Весь прилегающий к этой заводской части жилой район, со всеми покосившимися сталинскими бараками (где до сих пор жили люди), с извечной российской непролазной грязью и вонью, идущей со стороны немаленькой уже свалки, местные называли запросто – Мусорка. И именно сюда Марго, сверяясь по GPS-карте в приложении смартфона, вглубь этого забытого цивилизацией гетто и тащила Ёлку.

Испуганно озираясь по сторонам, глядя на зигзагообразные передвижения вусмерть упитых (или обдолбанных – было непонятно) уже с утра жителей Мусорки, Ёлка подсознательно ускоряла шаг, молясь об одном – лишь бы их никто не зацепил, не привязался…

– Ёлка, блин, куда ты тянешь-то? – остановившись на минуту, Марго заозиралась по сторонам, оценивая дальнейший путь.

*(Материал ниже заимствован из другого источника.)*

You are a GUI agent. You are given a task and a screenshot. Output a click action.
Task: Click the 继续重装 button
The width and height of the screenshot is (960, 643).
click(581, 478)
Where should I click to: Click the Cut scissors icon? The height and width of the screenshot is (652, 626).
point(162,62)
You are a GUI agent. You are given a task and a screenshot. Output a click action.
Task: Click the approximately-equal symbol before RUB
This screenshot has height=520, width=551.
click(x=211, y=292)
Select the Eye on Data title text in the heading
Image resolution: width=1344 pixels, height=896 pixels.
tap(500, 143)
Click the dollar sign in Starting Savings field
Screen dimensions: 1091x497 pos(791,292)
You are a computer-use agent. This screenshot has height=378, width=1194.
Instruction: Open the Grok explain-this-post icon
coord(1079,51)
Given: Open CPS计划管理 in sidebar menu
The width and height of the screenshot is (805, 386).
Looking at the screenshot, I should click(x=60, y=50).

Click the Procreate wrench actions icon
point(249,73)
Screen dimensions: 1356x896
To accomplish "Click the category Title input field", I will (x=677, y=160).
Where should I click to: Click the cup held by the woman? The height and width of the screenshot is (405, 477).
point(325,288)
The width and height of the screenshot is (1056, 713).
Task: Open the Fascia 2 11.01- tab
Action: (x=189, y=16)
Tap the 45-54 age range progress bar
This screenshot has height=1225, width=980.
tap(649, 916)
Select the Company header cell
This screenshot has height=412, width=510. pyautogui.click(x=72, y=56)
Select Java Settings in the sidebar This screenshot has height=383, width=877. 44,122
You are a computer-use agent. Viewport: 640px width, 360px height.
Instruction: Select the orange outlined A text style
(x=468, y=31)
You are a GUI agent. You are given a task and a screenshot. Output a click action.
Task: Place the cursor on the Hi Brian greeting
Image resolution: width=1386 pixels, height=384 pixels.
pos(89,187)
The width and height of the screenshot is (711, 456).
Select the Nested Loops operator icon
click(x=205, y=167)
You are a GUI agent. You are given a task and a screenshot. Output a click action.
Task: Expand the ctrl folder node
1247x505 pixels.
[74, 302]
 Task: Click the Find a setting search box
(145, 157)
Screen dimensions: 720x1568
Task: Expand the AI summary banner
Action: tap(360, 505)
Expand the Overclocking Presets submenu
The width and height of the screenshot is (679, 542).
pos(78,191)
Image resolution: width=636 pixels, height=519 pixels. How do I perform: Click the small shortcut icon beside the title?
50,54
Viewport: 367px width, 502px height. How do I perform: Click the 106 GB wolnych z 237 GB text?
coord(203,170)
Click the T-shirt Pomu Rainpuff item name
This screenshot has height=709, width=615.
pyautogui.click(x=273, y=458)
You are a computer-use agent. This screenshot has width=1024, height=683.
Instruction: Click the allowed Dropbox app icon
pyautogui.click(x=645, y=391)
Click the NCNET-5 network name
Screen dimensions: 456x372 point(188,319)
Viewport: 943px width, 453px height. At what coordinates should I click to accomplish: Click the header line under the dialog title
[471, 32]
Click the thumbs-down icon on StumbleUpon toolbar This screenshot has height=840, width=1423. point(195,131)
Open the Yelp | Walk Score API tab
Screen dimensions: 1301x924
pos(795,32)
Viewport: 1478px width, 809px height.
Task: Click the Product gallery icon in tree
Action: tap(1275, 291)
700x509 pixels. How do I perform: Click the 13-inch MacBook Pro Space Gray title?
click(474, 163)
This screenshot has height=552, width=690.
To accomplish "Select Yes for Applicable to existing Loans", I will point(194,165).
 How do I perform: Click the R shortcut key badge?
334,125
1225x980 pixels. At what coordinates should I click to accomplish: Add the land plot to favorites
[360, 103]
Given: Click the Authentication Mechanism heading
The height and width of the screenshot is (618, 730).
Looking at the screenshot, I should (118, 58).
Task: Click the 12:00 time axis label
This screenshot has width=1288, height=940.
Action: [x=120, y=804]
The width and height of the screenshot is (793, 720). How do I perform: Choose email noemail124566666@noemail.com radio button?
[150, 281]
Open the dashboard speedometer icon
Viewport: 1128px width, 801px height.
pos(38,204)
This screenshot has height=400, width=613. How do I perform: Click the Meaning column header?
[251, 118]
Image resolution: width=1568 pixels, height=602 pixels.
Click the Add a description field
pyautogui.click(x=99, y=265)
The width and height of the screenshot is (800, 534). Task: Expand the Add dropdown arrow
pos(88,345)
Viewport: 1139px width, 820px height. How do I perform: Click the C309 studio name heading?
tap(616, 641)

– Ну тут как-то странно, неуютно… Ни разу в этой стороне не была, хотя у меня тётка в посёлке живёт. Слушай, Марго, зачем мы сюда приехали?

Выбрав направление, Марго снова потянула Ёлку за рукав куртки:

– Пошли, сейчас сама узнаешь.

Девчонки вывернули в один из проулков, и, спотыкаясь в выбоинах разбитого тротуара, пробираясь мимо трёхэтажных облупленных сталинских халуп, вышли к заброшенному скверику. Здесь Марго (опять же сверившись с маршрутом навигатора) повела Ёлку по одной из аллеек, указав:

– Короч, нам нужна лавочка с вырезанным иисусом на кресте. Хотя какие тут лавочки…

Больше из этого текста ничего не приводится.